As I listened to interviews with lawmakers on the news the next day, I heard a congressman repeatedly pivot the discussion to argue about the precise definition of an assault weapon instead of focusing on the problem or propose any sort of solution to reduce gun violence in our nation. I was so frustrated I actually screamed at my radio.

When I saw the same tired, baseless arguments all over social media, I called it “Political Polarization Paralysis” in a social media post. That’s what we seem to have become: Too paralyzed to make any difference whatsoever. I felt helpless. I felt hopeless. I cried.

Then I heard that some of the surviving high school students were speaking up. In the midst of their grief and anger, they were making passionate arguments for change. I read Cameron Kasky’s op-ed published by CNN. I heard David Hogg’s media interviews. I listened to Delaney Tarr address the Florida legislature. I watched Emma Gonzalez’s passionate speech at a gun-control rally a mere three days after the shooting. These teenagers are not taking “no” for an answer. Emma Gonzalez spoke for her peers when she said:

Politicians who sit in their gilded House and Senate seats funded by the NRA telling us nothing could have been done to prevent this, we call BS. They say tougher guns laws do not decrease gun violence. We call BS. They say a good guy with a gun stops a bad guy with a gun. We call BS. They say guns are just tools like knives and are as dangerous as cars. We call BS. They say no laws could have prevented the hundreds of senseless tragedies that have occurred. We call BS. That us kids don't know what we're talking about, that we're too young to understand how the government works. We call BS.

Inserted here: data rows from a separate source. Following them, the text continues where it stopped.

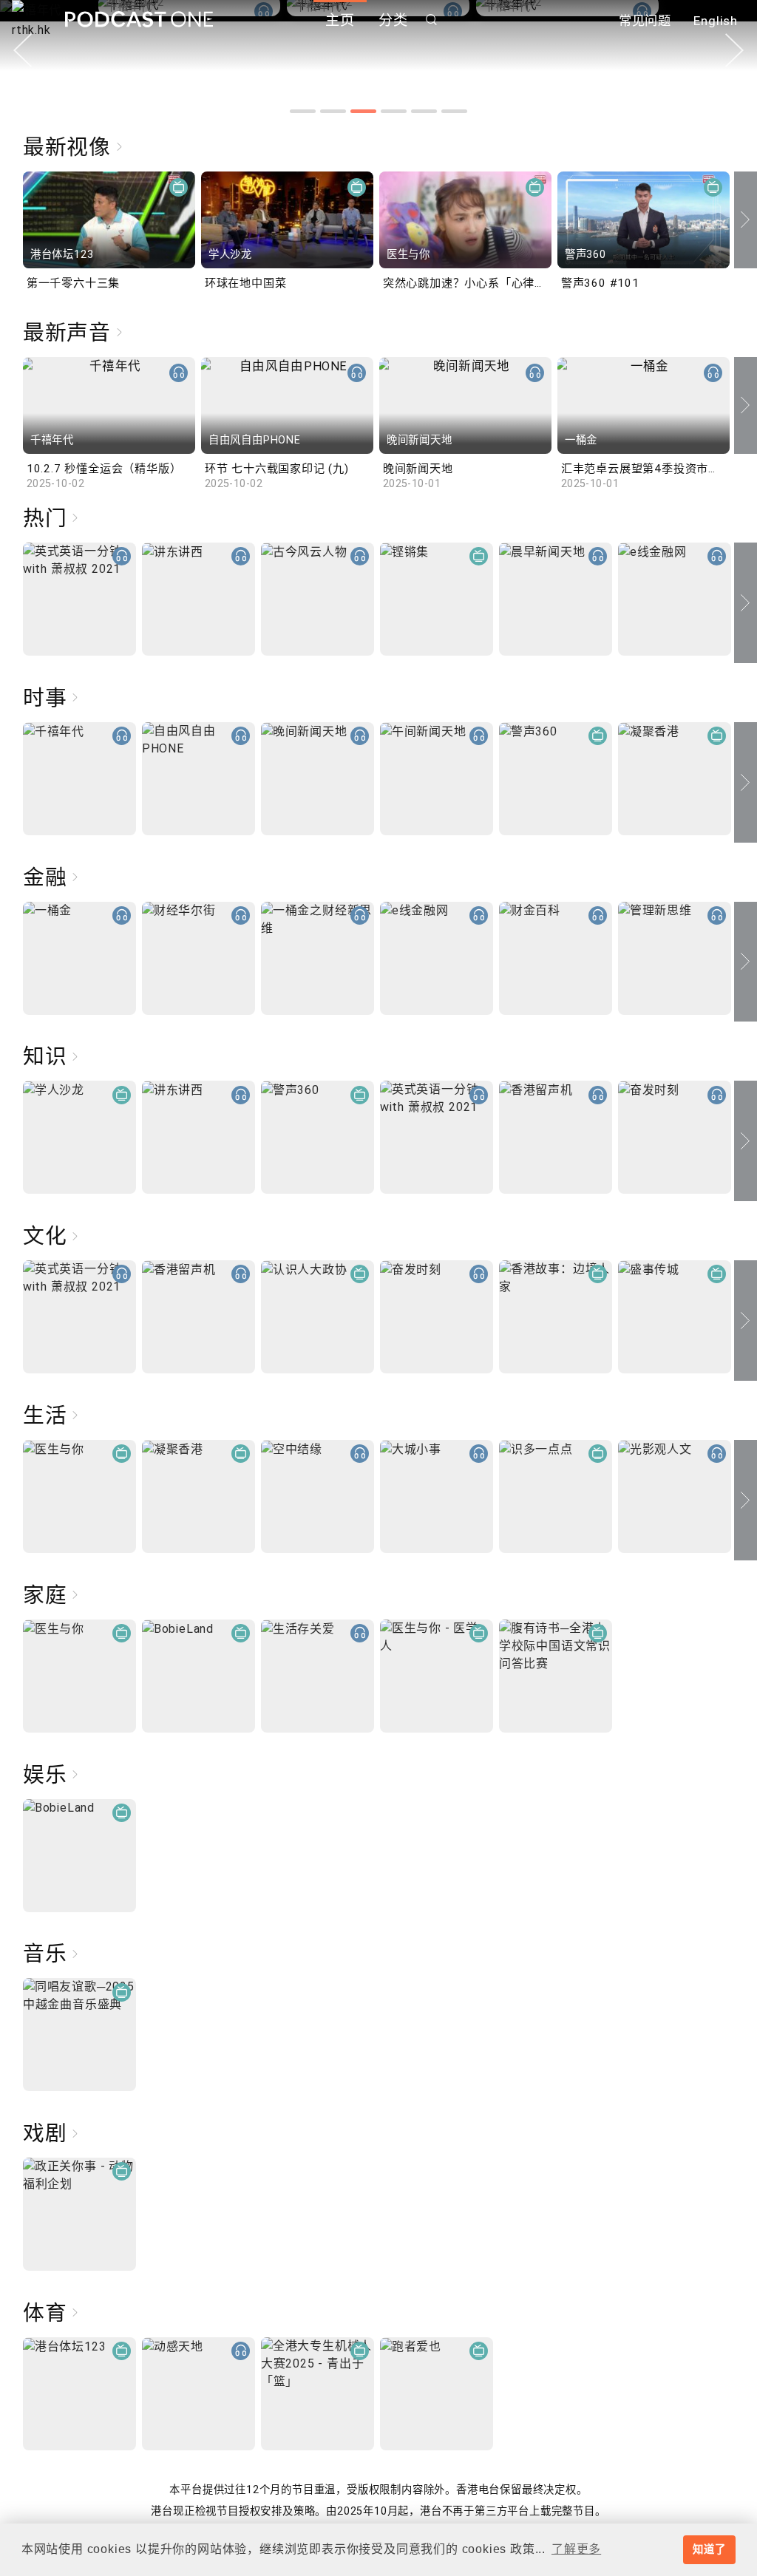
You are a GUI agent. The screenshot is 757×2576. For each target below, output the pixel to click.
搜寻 (432, 19)
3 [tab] (363, 111)
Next (734, 50)
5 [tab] (424, 111)
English (715, 20)
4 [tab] (394, 111)
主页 (340, 20)
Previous (22, 50)
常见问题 (645, 20)
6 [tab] (454, 111)
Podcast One (139, 19)
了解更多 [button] (576, 2549)
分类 (393, 20)
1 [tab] (303, 111)
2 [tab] (333, 111)
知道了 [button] (709, 2549)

These media-savvy young people know how to get their message out. The news corporations and the public have taken notice. Their message is consistent, pointed, and effective.

And right on cue, the backlash from the extreme right has been severe, attacking the students with conspiracy theories in an attempt to undermine their credibility, claiming they have no right to speak up, and bullying them in an attempt to silence them. Death threats began almost immediately. The rabid mob mentality in our society to attack people for speaking up is shameful. But these young people, who demonstrate more maturity and resolve than the leaders who are supposed to protect them, will not be deterred.

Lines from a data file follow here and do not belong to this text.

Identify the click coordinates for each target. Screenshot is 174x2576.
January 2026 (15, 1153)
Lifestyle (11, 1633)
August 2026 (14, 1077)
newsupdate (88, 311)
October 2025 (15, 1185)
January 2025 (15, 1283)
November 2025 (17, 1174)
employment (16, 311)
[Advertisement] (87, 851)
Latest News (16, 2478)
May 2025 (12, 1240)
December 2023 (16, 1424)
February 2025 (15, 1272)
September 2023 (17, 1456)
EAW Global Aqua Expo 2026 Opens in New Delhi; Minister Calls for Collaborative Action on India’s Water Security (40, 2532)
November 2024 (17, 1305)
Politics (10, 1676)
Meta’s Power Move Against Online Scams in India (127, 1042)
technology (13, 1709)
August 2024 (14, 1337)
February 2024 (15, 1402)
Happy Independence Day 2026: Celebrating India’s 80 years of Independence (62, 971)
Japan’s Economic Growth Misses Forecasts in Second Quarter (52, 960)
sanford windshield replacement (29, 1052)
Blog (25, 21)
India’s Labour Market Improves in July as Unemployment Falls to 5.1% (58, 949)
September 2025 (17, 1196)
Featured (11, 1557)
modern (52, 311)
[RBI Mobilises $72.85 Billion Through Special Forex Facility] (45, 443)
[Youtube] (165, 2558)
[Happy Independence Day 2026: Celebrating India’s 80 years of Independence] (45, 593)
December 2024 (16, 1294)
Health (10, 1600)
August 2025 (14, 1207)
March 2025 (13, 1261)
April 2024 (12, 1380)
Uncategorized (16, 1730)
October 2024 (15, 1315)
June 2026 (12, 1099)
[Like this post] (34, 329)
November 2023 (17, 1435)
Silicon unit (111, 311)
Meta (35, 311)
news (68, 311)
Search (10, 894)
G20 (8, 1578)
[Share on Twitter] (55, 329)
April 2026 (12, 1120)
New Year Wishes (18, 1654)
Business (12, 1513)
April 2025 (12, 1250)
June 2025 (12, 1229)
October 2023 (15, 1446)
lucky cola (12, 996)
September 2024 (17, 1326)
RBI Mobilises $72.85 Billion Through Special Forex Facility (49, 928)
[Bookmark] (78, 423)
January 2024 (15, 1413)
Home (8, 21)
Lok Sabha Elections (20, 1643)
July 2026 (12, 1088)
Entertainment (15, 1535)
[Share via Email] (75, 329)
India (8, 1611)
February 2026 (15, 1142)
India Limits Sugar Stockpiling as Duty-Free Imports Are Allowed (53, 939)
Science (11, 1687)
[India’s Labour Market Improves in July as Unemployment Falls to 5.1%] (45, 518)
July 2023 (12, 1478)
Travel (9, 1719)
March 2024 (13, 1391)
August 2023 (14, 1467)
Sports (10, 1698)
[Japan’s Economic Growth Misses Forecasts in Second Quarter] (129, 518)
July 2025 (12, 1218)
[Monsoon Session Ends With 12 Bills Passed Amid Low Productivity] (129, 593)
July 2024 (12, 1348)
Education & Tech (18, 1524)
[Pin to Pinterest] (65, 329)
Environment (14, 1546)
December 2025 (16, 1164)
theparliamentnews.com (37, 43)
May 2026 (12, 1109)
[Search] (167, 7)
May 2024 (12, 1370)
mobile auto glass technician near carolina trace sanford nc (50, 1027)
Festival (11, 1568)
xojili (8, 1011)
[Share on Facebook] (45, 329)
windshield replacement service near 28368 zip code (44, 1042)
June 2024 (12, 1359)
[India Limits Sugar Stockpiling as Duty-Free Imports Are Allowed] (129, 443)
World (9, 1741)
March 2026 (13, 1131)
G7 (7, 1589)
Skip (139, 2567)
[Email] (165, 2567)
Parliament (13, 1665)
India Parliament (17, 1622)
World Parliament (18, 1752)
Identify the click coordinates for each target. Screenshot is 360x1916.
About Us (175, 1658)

Gun rights extremists are quick to blame gun violence on video games, lack of religion, mental illness, broken families, illegal immigration, or any number of other things. But they will never admit that largely unregulated and easy access to firearms has an irrefutable relationship to the number of mass shootings in the United States. And while other countries have the same violence in video games and movies, the same mental health problems, similar divorce rates, and declining participation in religion, mass shootings are extremely rare.

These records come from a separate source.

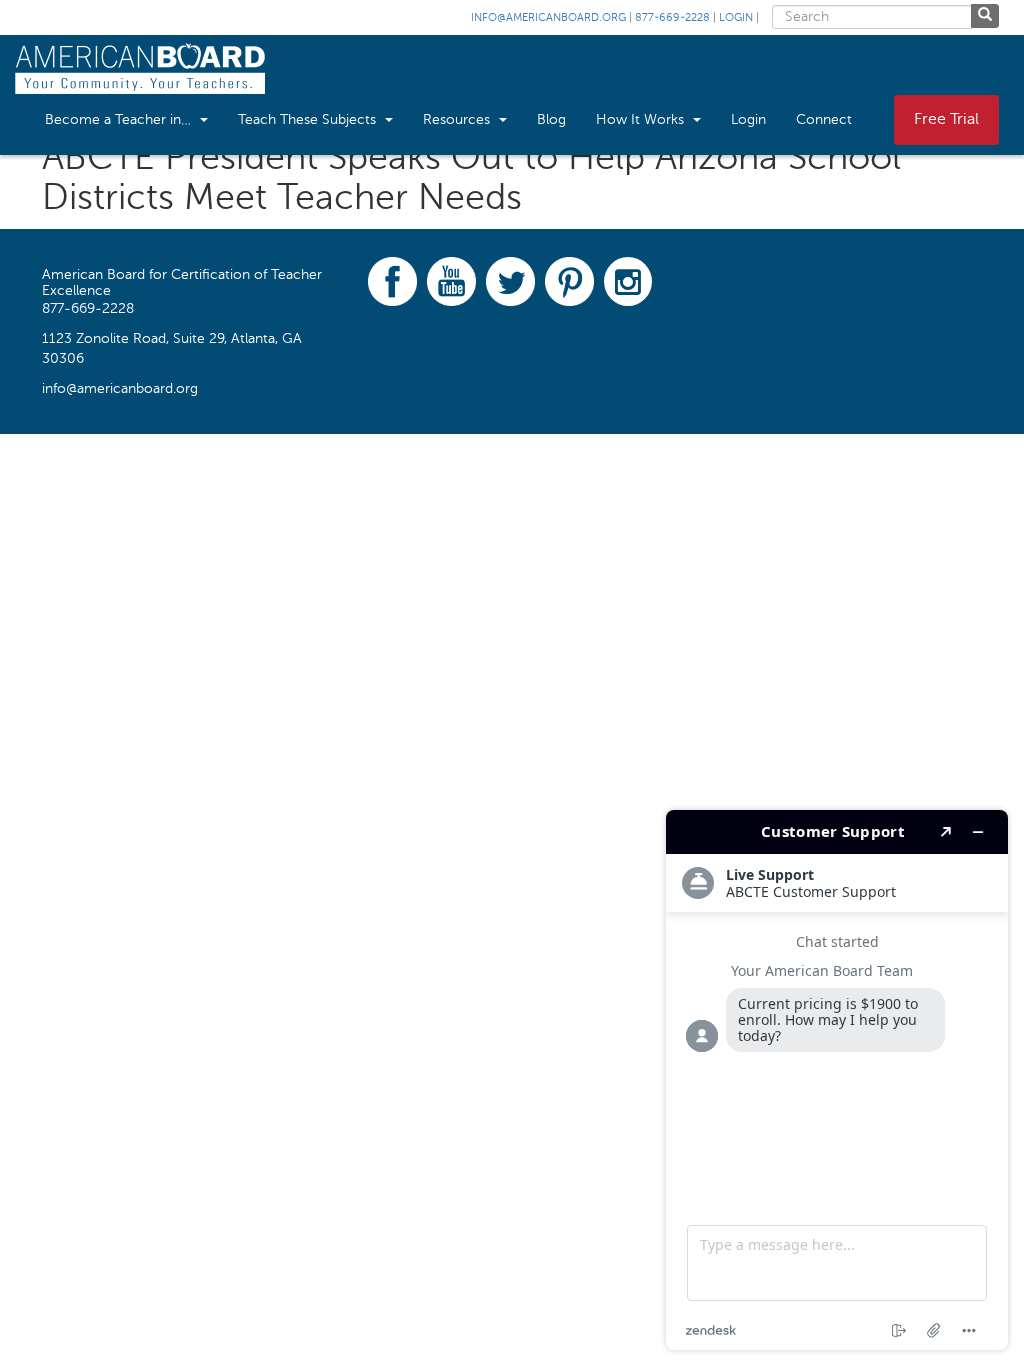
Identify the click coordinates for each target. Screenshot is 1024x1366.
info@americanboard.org (548, 18)
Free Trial (946, 120)
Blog (551, 120)
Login (736, 18)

What is the difference? The number of guns, the lethality of assault-style weapons, and the ease of obtaining them. That is what has to change. We must regulate guns the way we regulate everything else that poses a risk to the public.

Heroes don’t ask to be heroes.  Last month these young activists were worried about mid-terms, proms and their next issue of the school newspaper. Today they are leading a national movement. They aren’t old enough to vote, but they are old enough to make a difference. They are prepared, they are organized, and they are passionate. They are tireless. They are speaking out for their dead classmates and the hundreds of other murdered students who can no longer speak for themselves.

Maybe, just maybe, this time is different. What lawmakers, pundits, leaders, and other gun violence survivors have been unable to do, these young leaders are now doing. Republican Congressman and Army veteran Brian Mast has called for a ban on assault weapons, major companies are cutting their ties to the NRA, and students across the nation are joining forces to bring about change.

I no longer feel helpless and hopeless. I feel hope and optimism for change. The future is in good hands.